§ Task
Only one stretch of the data below is wanted: the lines starting at the one with "Given: Click external" and ending at the one with "The height and width of the screenshot is (686, 1440).", both included, given again exactly.

**** Provided data

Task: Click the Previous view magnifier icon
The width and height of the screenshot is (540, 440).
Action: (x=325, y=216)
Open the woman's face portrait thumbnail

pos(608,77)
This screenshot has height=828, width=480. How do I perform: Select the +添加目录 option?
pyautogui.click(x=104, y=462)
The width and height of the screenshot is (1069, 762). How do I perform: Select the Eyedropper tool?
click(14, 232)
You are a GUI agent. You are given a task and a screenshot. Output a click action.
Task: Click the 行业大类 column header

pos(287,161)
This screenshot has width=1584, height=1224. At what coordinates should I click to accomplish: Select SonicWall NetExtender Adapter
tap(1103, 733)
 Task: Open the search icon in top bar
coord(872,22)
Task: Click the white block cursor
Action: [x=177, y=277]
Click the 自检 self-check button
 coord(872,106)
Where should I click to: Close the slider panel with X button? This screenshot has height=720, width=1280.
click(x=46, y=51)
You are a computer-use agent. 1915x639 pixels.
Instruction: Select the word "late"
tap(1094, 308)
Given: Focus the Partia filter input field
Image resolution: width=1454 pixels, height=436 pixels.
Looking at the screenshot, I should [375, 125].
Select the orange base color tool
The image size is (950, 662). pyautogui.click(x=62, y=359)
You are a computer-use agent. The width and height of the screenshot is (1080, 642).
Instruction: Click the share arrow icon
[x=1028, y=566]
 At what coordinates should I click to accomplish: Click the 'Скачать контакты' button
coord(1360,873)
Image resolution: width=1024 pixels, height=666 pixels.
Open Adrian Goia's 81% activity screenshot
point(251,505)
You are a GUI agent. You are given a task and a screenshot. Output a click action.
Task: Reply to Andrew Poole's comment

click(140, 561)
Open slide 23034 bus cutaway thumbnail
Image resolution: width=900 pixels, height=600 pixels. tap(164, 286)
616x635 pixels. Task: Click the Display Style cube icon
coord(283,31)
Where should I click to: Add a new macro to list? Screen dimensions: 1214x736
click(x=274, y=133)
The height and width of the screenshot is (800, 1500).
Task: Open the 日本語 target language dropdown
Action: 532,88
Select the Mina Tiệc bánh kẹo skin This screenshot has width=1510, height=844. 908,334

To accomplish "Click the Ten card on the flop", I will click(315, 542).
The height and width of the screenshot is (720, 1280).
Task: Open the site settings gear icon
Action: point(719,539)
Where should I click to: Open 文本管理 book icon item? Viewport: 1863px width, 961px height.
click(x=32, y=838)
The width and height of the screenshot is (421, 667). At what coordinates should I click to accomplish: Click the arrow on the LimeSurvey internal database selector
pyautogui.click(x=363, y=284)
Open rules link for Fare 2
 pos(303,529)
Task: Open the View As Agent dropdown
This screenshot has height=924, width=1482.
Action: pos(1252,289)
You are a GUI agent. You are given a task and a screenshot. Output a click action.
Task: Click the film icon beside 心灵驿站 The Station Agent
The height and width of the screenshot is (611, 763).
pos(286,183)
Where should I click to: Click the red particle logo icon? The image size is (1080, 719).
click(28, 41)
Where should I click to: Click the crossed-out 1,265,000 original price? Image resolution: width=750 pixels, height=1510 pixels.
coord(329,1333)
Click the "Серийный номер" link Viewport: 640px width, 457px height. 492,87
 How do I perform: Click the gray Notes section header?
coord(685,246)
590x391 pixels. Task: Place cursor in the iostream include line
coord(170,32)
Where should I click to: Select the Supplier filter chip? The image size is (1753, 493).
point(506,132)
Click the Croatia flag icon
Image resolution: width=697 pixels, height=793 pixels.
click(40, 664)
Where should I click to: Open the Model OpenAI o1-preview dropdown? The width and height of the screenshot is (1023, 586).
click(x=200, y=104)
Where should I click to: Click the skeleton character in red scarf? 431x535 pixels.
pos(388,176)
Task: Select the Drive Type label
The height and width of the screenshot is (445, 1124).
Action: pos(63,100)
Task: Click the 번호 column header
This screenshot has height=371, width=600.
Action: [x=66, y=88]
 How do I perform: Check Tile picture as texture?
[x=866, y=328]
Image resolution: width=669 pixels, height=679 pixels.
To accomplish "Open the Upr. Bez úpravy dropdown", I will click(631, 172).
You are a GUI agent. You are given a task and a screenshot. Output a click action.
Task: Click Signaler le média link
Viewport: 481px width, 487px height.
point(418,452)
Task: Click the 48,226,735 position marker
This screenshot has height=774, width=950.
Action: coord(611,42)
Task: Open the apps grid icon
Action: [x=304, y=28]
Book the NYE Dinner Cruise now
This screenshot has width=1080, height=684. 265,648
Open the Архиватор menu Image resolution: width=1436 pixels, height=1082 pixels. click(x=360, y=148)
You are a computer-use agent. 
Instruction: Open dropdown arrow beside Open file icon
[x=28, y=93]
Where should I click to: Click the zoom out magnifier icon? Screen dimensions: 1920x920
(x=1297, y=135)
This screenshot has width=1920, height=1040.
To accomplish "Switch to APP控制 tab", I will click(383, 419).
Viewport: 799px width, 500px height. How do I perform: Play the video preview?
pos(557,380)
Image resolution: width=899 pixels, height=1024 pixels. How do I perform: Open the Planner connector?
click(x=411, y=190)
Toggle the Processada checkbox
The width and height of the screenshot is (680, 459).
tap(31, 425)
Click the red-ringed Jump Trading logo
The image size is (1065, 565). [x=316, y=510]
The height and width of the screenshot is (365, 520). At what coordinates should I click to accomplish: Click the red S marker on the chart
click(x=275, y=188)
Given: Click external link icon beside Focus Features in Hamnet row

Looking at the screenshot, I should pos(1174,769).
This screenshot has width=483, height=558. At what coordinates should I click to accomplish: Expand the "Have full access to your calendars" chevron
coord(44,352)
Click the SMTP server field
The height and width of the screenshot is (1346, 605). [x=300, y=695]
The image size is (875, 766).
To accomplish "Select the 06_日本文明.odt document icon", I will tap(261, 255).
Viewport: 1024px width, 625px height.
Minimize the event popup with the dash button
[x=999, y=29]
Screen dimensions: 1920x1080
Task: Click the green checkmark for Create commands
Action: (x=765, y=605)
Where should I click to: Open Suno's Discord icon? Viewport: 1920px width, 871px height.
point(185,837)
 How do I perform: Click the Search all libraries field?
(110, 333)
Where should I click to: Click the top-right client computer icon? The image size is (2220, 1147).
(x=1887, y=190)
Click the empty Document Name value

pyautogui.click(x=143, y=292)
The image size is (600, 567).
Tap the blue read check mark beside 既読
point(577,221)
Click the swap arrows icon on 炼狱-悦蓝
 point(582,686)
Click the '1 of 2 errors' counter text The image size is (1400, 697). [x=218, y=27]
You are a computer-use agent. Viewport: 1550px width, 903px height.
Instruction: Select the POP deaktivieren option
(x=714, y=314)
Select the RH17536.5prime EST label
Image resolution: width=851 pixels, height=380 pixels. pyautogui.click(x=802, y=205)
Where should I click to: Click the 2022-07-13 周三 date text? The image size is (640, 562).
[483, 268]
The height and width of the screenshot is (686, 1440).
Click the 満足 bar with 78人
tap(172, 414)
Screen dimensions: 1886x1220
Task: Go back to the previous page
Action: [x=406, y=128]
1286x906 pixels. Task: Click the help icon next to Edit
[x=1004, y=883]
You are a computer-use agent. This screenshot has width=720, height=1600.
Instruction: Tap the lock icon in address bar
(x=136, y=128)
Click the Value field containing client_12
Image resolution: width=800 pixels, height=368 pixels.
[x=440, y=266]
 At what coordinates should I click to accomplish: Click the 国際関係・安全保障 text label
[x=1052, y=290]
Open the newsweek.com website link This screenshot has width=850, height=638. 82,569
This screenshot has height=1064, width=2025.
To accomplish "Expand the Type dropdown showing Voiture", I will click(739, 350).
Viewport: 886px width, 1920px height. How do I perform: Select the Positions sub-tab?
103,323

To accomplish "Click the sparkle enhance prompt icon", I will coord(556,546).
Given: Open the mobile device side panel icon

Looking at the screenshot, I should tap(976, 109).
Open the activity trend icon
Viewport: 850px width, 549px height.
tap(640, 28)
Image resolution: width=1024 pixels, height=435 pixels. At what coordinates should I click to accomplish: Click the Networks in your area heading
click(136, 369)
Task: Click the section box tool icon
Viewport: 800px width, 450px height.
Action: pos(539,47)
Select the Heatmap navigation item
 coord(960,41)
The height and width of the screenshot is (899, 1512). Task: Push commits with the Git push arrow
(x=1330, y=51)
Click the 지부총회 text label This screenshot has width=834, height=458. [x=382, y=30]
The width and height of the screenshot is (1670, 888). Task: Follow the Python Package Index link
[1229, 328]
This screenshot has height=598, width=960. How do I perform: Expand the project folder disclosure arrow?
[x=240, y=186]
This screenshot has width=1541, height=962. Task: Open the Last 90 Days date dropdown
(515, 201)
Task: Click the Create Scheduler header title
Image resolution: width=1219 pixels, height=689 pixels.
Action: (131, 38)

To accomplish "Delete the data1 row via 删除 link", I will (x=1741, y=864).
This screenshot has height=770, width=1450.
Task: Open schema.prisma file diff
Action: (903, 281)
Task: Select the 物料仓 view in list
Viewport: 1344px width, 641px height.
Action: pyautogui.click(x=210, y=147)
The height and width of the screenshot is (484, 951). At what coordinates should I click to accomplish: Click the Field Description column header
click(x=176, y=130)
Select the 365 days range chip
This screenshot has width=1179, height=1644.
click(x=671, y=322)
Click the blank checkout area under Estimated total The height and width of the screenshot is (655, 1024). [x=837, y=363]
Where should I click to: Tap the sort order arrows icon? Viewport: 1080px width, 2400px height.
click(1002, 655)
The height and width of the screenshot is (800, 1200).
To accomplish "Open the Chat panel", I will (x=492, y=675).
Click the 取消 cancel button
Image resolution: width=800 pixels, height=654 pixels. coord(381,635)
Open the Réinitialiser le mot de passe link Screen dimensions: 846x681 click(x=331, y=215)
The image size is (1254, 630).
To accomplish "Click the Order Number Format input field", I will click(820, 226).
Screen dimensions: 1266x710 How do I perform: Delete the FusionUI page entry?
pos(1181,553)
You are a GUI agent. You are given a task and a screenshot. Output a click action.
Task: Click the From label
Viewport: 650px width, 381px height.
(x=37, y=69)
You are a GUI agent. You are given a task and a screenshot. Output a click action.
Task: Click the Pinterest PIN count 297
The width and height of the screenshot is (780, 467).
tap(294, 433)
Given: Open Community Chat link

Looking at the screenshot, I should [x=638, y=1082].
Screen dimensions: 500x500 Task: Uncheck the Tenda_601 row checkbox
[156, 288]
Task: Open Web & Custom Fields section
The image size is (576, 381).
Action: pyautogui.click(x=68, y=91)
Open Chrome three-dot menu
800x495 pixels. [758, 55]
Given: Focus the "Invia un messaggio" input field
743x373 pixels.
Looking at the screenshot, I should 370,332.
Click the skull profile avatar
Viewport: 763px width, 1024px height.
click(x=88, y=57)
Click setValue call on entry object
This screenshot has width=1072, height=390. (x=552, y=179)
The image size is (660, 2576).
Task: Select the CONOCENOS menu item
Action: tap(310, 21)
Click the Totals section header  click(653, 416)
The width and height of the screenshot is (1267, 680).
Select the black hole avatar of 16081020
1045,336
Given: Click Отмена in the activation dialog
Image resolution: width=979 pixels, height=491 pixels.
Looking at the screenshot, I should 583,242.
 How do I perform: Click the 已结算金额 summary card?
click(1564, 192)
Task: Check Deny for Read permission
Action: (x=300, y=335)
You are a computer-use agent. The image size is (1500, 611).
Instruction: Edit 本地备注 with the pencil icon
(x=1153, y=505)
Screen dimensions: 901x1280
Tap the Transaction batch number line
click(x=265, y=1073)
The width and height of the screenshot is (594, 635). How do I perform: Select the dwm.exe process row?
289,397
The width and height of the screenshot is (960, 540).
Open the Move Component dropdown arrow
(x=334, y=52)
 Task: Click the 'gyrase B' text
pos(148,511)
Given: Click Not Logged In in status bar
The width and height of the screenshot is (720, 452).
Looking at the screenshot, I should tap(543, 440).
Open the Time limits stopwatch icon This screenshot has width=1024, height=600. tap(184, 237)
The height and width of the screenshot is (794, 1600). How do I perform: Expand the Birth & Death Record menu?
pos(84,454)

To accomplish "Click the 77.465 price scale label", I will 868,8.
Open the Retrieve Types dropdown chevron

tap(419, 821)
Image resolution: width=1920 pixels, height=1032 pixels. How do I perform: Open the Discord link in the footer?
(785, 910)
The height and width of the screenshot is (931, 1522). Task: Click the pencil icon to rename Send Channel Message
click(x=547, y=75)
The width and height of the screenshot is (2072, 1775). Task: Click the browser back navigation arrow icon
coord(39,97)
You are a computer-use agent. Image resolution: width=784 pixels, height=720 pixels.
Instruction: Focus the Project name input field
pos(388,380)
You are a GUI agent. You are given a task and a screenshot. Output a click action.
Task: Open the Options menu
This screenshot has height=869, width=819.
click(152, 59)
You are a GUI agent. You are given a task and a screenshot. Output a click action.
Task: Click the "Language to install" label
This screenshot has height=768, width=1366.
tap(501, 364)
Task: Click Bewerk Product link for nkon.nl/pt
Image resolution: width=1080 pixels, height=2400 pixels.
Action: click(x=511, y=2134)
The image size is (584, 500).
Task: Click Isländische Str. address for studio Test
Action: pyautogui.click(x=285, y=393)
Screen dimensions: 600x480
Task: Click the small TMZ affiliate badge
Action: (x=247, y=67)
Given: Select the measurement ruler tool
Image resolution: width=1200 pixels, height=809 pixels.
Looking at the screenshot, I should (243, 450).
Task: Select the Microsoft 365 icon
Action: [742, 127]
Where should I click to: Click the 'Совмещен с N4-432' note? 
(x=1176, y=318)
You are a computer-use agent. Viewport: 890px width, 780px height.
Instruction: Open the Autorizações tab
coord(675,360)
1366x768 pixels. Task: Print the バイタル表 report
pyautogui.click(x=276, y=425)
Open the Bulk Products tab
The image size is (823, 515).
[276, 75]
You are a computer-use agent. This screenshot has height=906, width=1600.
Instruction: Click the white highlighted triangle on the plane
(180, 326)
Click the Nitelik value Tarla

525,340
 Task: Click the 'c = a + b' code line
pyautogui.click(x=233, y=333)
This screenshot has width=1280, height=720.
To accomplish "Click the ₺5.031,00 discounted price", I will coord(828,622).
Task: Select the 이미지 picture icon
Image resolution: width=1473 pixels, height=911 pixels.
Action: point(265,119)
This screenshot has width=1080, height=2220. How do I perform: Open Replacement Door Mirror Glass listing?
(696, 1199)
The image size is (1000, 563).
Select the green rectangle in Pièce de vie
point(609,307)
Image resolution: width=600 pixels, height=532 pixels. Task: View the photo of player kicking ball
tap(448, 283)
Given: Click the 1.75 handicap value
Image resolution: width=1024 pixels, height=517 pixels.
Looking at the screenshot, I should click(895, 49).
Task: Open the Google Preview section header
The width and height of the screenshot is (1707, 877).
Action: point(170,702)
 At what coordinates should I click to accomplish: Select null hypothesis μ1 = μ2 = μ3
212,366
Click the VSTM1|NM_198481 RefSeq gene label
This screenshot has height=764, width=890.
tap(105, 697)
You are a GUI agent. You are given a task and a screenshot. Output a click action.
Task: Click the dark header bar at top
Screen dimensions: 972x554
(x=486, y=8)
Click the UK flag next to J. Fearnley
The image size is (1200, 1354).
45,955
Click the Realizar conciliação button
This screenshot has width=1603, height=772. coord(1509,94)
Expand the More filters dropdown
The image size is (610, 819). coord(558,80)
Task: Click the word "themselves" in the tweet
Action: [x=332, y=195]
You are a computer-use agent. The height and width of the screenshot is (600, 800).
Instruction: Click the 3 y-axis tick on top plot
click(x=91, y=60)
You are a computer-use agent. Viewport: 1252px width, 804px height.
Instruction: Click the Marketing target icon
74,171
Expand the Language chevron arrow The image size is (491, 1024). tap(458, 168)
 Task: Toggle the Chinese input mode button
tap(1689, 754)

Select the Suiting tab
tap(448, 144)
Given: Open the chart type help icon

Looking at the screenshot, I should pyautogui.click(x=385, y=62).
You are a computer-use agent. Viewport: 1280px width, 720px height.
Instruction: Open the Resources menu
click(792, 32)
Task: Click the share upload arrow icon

********

§ Response to this exercise
Given: Click external link icon beside Focus Features in Hamnet row

Looking at the screenshot, I should pos(1174,769).
This screenshot has width=483, height=558. At what coordinates should I click to accomplish: Expand the "Have full access to your calendars" chevron
coord(44,352)
Click the SMTP server field
The height and width of the screenshot is (1346, 605). [x=300, y=695]
The image size is (875, 766).
To accomplish "Select the 06_日本文明.odt document icon", I will tap(261, 255).
Viewport: 1024px width, 625px height.
Minimize the event popup with the dash button
[x=999, y=29]
Screen dimensions: 1920x1080
Task: Click the green checkmark for Create commands
Action: (x=765, y=605)
Where should I click to: Open Suno's Discord icon? Viewport: 1920px width, 871px height.
point(185,837)
 How do I perform: Click the Search all libraries field?
(110, 333)
Where should I click to: Click the top-right client computer icon? The image size is (2220, 1147).
(x=1887, y=190)
Click the empty Document Name value

pyautogui.click(x=143, y=292)
The image size is (600, 567).
Tap the blue read check mark beside 既読
point(577,221)
Click the swap arrows icon on 炼狱-悦蓝
 point(582,686)
Click the '1 of 2 errors' counter text The image size is (1400, 697). [x=218, y=27]
You are a computer-use agent. Viewport: 1550px width, 903px height.
Instruction: Select the POP deaktivieren option
(x=714, y=314)
Select the RH17536.5prime EST label
Image resolution: width=851 pixels, height=380 pixels. pyautogui.click(x=802, y=205)
Where should I click to: Click the 2022-07-13 周三 date text? The image size is (640, 562).
[483, 268]
The height and width of the screenshot is (686, 1440).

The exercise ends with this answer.